The gunman struck “one of the most famous nightclubs in the city,” the Islamic State’s statement said Monday, boasting that it was where “Christians celebrate their pagan holiday.”

The venue, called Reina, is perched on the Bosporus and is popular with Istanbul’s elite, including musicians and soccer players. Hundreds of revelers were at the club when it was attacked at 1 a.m. Sunday, and surviors described scenes of horror as bodies slumped around them and others jumped into freezing water to escape.

Citizens of more than a dozen countries, including Turkey, were killed in the carnage. Many were from the Middle East and North Africa. Russian, Indian, Canadian, German and French nationals also were killed.

One American was wounded in the attack. William Jacob Raak, 35, of Greenville, Del., told NBC News that he survived the attack by playing dead, staying silent and ­motionless after being shot, according to the Associated Press.

On Monday, the state-run Anadolu news agency said that eight people had been detained in connection with the attack, but it provided no details.

It was the latest in a string of major attacks on civilian and military targets across Turkey that have left the country on a war footing and raised questions about the government’s ability to meet the threats.

The government, which for years touted a foreign policy summed up with the slogan “zero problems with neighbors,” now seems consumed by confrontations, including an escalating war with Kurdish militants and a growing crackdown on domestic opponents. Along with the military offensive in Syria, Turkey has sent troops to Iraq, sparking a war of words last year with the Iraqi government.

Violence that racked Turkey in December alone underscored the dangers. In Istanbul, twin bombings killed 44 people outside a soccer stadium, in an attack claimed by Kurdish militants. Less than a week later, another bomb tore through a bus carrying off-duty soldiers, killing 13.

On Dec. 19, a Turkish policeman gunned down Russia’s ambassador to Turkey at an art exhibition, while railing against the bloodshed in Syria.

While the New Year’s attack was the first assault on Turkish civilians formally claimed by the Islamic State, the group is thought to be responsible for other attacks, including a deadly assault on Istanbul’s Ataturk Airport in June.

In its statement, the Islamic State said that the nightclub massacre, which left 39 people dead, was revenge for “Muslim blood spilt” by Turkish “airstrikes and artillery,” an apparent reference to the offensive in Syria.

Nearly 40 Turkish soldiers have been killed there since August, including two who were burned alive in a gruesome video released by the Islamic militants last month.

“Turkey’s security forces, to their credit, have been cracking down” on Islamic militant networks, said Selim Koru, an analyst at the Economic Policy Research Foundation of Turkey, based in Ankara.

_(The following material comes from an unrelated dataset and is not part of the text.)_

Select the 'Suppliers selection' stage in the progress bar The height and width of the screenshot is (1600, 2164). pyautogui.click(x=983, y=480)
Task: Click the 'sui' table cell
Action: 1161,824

But “this government wants to keep the fight against [the Islamic State] as quiet as it can.”

Erdogan, he said, has a strong Islamist following and risks alienating that support if he goes too hard on the Islamic militants. But the Islamic State “keeps calling out the government and making a lot of noise,” he said, forcing Erdogan’s hand.

Taken together, the deadly attacks have raised fears that Turkey’s crackdown on the Islamic State may have come too late.

The challenges Turkey faces from the Islamic militants “would be difficult for any country,” Fishman said. The country shares long borders with Syria and Iraq, both destabilized by years of war and hosting thousands of militants.

After years of allowing the militant networks to crisscross Turkey, he said, “it’s very difficult to shut that down.”

Fahim reported from Cairo. Heba Habib in Stockholm contributed to the report.